As a pathogen, A. urinae is most commonly associated with uncomplicated urinary tract infections (4), with a few reports of serious urosepsis. Fifteen cases of endocarditis have also been reported (with a high mortality of 67%), as have two cases of spondylodiscitis (5) and one case of lymphadenitis (6).

Aerococcus urinae has been isolated in 0.3% – 0.8% of cases of urinary tract infection, with 97.5% of those cases demonstrating typical signs and symptoms of urinary tract infection. The majority of cases are in elderly men (median age 82.5 years, range 35 – 95 years) with local predisposing factors, such as lower urinary tract disease, or systemic predisposing factors, such as diabetes mellitus, malignancy, alcoholism, or dementia (4).

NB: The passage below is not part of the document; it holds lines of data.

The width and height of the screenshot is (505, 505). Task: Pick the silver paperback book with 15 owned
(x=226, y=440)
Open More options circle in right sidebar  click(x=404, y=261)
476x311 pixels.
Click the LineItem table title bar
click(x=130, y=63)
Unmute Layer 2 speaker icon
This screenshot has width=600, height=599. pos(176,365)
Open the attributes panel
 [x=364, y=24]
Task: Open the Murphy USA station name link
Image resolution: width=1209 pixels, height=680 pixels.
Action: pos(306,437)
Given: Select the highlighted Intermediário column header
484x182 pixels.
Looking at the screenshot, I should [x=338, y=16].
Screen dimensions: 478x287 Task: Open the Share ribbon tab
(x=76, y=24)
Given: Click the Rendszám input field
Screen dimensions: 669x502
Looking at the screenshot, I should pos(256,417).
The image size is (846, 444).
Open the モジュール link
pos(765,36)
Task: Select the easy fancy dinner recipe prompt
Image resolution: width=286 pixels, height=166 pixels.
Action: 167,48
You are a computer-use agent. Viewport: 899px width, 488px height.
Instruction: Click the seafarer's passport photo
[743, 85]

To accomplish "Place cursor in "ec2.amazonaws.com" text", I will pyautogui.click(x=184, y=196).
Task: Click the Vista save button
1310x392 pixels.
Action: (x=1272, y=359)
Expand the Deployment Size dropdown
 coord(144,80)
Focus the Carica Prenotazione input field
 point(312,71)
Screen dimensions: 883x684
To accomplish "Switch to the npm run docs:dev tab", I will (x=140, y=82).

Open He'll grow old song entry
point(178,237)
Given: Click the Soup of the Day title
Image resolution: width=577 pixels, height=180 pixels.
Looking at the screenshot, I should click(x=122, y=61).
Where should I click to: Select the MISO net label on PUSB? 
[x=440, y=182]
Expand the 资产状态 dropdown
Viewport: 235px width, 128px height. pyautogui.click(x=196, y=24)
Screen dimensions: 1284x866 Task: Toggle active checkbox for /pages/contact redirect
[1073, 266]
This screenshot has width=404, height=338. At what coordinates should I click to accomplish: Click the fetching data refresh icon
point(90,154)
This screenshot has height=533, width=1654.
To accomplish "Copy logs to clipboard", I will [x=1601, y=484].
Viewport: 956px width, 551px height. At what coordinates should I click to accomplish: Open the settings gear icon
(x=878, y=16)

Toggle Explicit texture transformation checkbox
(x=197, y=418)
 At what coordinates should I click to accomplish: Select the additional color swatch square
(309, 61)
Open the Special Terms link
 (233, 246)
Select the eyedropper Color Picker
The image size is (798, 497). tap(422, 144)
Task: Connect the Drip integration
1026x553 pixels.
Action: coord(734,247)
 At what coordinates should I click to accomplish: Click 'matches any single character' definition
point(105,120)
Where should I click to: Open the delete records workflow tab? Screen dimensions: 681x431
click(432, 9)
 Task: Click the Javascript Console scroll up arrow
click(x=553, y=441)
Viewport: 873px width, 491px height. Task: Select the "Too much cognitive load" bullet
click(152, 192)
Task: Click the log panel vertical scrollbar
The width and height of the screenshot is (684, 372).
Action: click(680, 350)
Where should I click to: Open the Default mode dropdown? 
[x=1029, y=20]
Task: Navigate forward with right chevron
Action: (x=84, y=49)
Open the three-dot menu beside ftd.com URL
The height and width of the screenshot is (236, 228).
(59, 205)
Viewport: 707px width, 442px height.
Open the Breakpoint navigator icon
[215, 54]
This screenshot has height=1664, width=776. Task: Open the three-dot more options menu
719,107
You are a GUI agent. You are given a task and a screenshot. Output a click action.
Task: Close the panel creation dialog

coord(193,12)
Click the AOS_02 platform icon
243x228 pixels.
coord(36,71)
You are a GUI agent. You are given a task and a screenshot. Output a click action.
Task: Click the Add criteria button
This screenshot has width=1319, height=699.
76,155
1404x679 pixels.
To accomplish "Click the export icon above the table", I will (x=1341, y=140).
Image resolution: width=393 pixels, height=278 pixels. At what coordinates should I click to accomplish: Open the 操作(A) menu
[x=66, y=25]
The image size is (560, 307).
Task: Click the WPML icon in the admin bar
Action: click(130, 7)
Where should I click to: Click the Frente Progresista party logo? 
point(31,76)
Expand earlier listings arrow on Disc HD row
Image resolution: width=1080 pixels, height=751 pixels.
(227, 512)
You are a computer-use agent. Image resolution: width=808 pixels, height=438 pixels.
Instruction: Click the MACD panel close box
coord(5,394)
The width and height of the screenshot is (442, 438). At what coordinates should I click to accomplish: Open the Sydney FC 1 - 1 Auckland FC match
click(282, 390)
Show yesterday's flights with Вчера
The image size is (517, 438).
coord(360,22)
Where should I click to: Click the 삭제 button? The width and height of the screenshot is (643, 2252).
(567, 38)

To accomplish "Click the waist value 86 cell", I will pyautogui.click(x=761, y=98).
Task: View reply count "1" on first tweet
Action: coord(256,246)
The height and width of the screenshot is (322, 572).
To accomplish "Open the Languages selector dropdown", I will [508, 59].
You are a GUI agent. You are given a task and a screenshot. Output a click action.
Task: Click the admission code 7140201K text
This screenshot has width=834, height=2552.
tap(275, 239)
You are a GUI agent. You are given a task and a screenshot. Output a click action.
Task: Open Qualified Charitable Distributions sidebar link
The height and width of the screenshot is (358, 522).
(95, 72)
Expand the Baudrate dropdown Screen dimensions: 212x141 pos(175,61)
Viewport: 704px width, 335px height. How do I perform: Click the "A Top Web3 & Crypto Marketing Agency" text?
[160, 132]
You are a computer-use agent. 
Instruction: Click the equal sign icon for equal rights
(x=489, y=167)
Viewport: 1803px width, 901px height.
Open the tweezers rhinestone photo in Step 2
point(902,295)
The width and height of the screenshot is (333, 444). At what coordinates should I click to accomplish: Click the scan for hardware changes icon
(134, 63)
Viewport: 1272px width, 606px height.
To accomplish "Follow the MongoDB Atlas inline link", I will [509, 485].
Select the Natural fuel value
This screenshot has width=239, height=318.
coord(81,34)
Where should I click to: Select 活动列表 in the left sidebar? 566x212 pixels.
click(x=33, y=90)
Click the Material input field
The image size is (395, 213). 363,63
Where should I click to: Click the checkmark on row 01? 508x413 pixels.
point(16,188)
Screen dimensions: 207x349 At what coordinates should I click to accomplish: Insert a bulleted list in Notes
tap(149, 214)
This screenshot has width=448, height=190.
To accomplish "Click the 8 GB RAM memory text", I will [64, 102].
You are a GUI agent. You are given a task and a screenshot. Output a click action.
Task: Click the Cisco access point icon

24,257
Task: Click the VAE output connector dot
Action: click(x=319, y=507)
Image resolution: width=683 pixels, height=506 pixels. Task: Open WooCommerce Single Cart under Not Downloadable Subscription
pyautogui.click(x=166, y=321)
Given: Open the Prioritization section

Given that such a high proportion of confirmed A. urinae urinary tract infections are symptomatic, it is highly unlikely that, in the absence of these symptoms, the lower urinary tract was the route of infection in this case. The route of infection in peritoneal dialysis patients presenting with bacterial peritonitis is predominantly via the peritoneal Tenckhoff catheter. Aerococcus urinae has been isolated in air, dust, vegetation, and hospital environments; therefore, this route of infection is viable.

To the best of our knowledge, A. urinae has never before been reported as a cause of peritonitis. The best antimicrobial treatment of A. urinae is yet to be established in clinical settings, but early treatment with a combination of high-dose gentamicin and penicillin (exchanged for vancomycin in penicillin allergies) should be first line. In this case, the authors did not have the benefit of this knowledge at the time of treatment; therefore, we would like to bring this to the attention of other clinicians. The clinician, however, is faced with a challenge since A. urinae may be labeled as alpha-hemolytic streptococci in standard cultures due to their similar characteristics, with consequences for antibiotics of choice and outcome.

For urinary tract infections, the above-mentioned risk factors can be used to arouse suspicion of A. urinae, especially in a patient not responding to initial treatment, but in cases of peritonitis associated with a peritoneal catheter more data are required to highlight patients at risk.

Aerococcus urinae has not been described as an opportunistic organism in human immune deficiency disease and the coexistence in this case may be coincidental. Identification of risk factors may be surpassed by widely available PCR methods, which can reliably differentiate alpha-hemolytic streptococci from A. urinae.

Another potential cause for the failure of antibacterial treatment in this case may be the creation of a biofilm matrix by A. urinae, but this characteristic of A. urinae has not yet been established.